In a study in Los Angeles, the scientists found that the average driver spent about six percent (1.5 hours) of his or her day on the road, and this period accounted for almost 33 to 45 percent of the total exposure to diesel and ultrafine particles (UFP).
"If you have otherwise healthy habits and don't smoke, driving to work is probably the most unhealthy part of your day. Urban dwellers with long commutes are probably getting most of their UFP exposure while driving," said Scott Fruin, D.Env, assistant professor of environmental health at the Keck School of Medicine of USC.
He said high air exchange rates as a result of vehicular movement made roadways a major source of exposure.
Ultrafine particles were of particular concern, as unlike larger particles, they could penetrate cell walls and disperse throughout the body, Prof. Fruin said.
He said while particulate matter has been previously linked to cardiovascular disease, the ultrafine fraction on roadways appeared to be more toxic than larger sizes.
As part of the study, Prof. Fruin and his team measured exposure by outfitting an electric vehicle with nine, fast-response air pollution instruments.
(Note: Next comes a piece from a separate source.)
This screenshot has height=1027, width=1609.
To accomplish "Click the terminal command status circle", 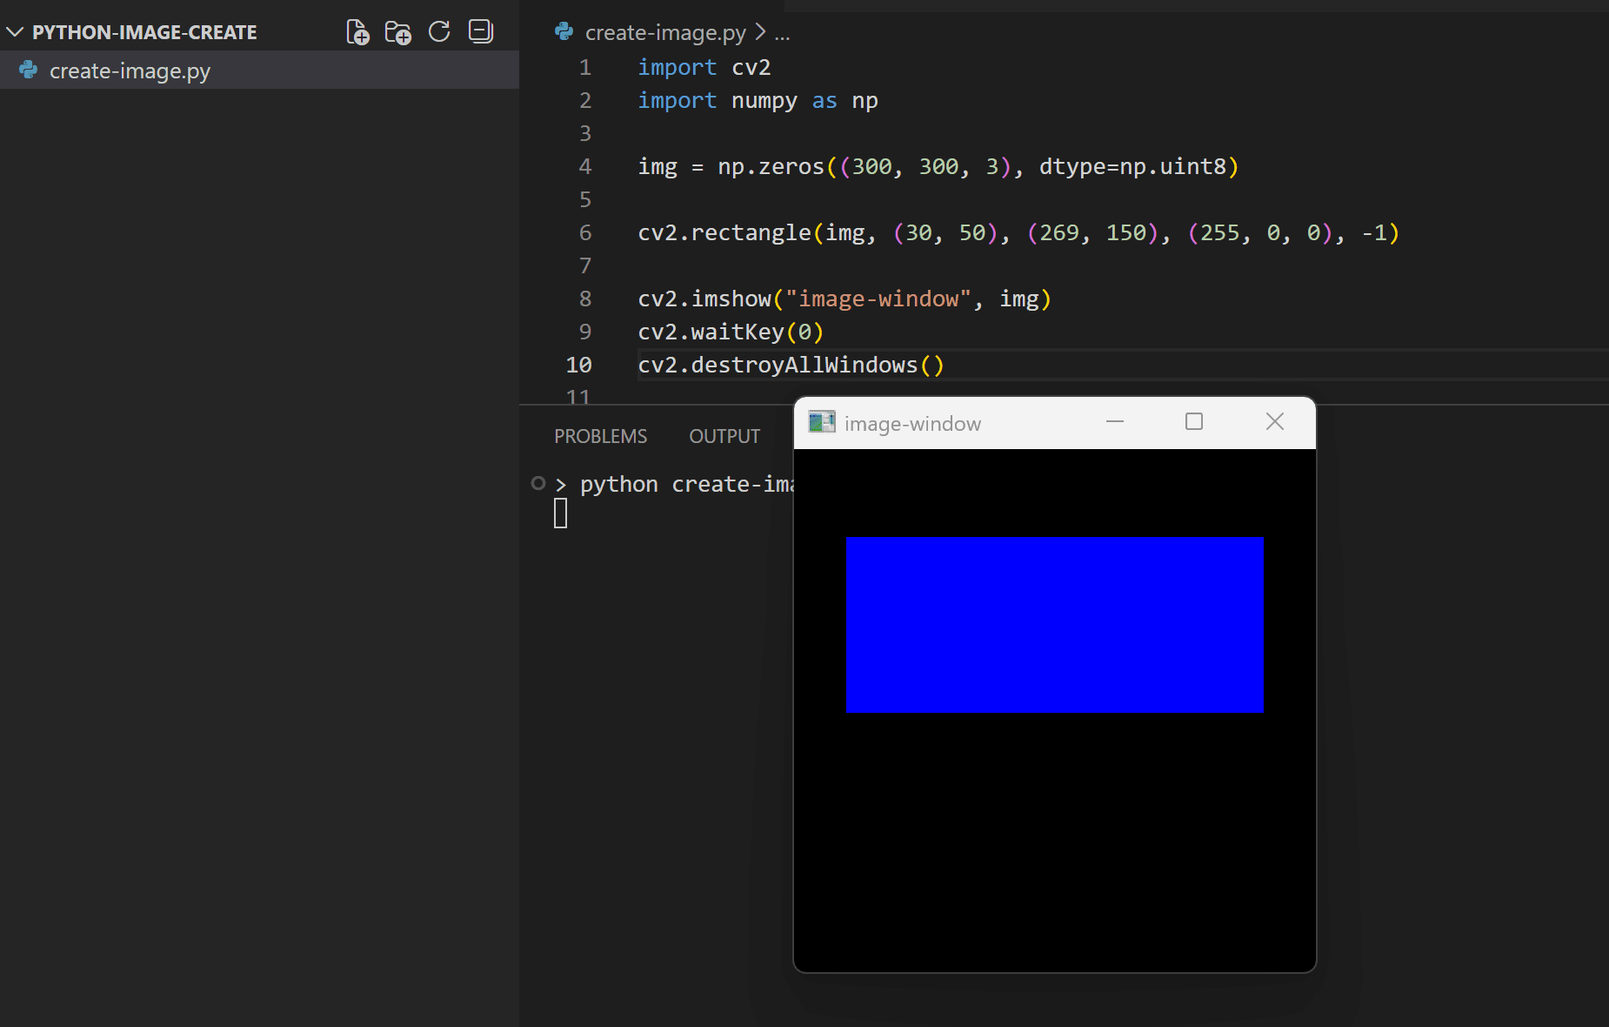I will tap(538, 483).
A video recorded surrounding traffic and driving conditions on freeways and arterial roads throughout the Los Angeles region.
Measurements were collected during a three-month period from February to April 2003, and four typical days were selected for a second-by-second video and statistical analysis.
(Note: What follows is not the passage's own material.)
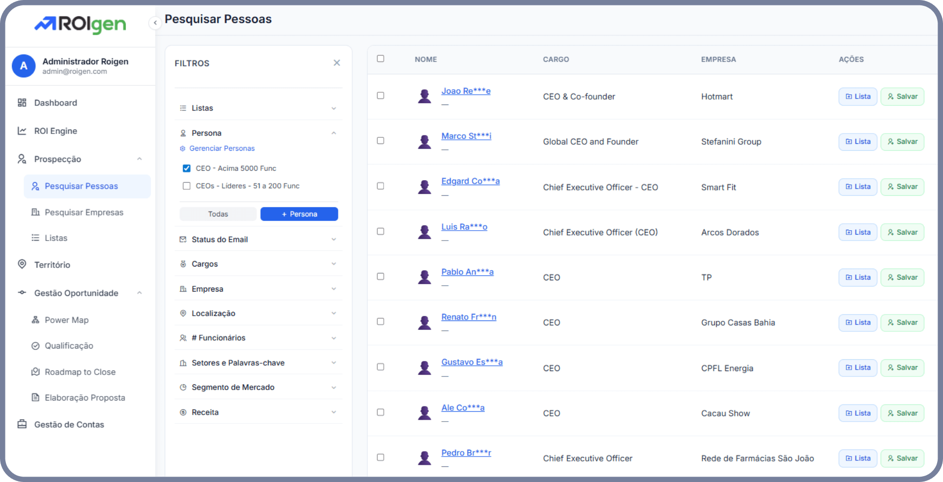Check the CEOs - Líderes 51 a 200 Func persona
This screenshot has width=943, height=482.
[187, 186]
Prof. Fruin said the results showed that the two main sources of pollution were diesel-fuelled trucks on freeways and hard accelerations on surface streets.
Surprisingly, overall congestion was only a factor on arterial roads and, even then, the highest concentrations of pollutants occurred only when vehicles were accelerating from a stop, he said.
"This study was the first to look at the effect of driving and traffic conditions at this level of detail and to demonstrate the specific factors leading to the highest pollutant exposures for drivers. The extent that a specific type of vehicle - diesel trucks - dominated the highest concentration conditions on freeways was unexpected," Prof. Fruin said.
He said though driving with the windows closed and re-circulating air settings modestly reduced the particle pollution exposure, it did not significantly reduce most gaseous pollutants.
He said driving at speeds lower than 20 miles-per-hour could reduce exposure, but none of these measures were as effective as simply cutting back on driving time.
"Shortening your commute and spending less time in the car will significantly reduce your total body burden of harmful pollutants," Prof. Fruin said.
The study appears in this month's issue of the journal Atmospheric Environment.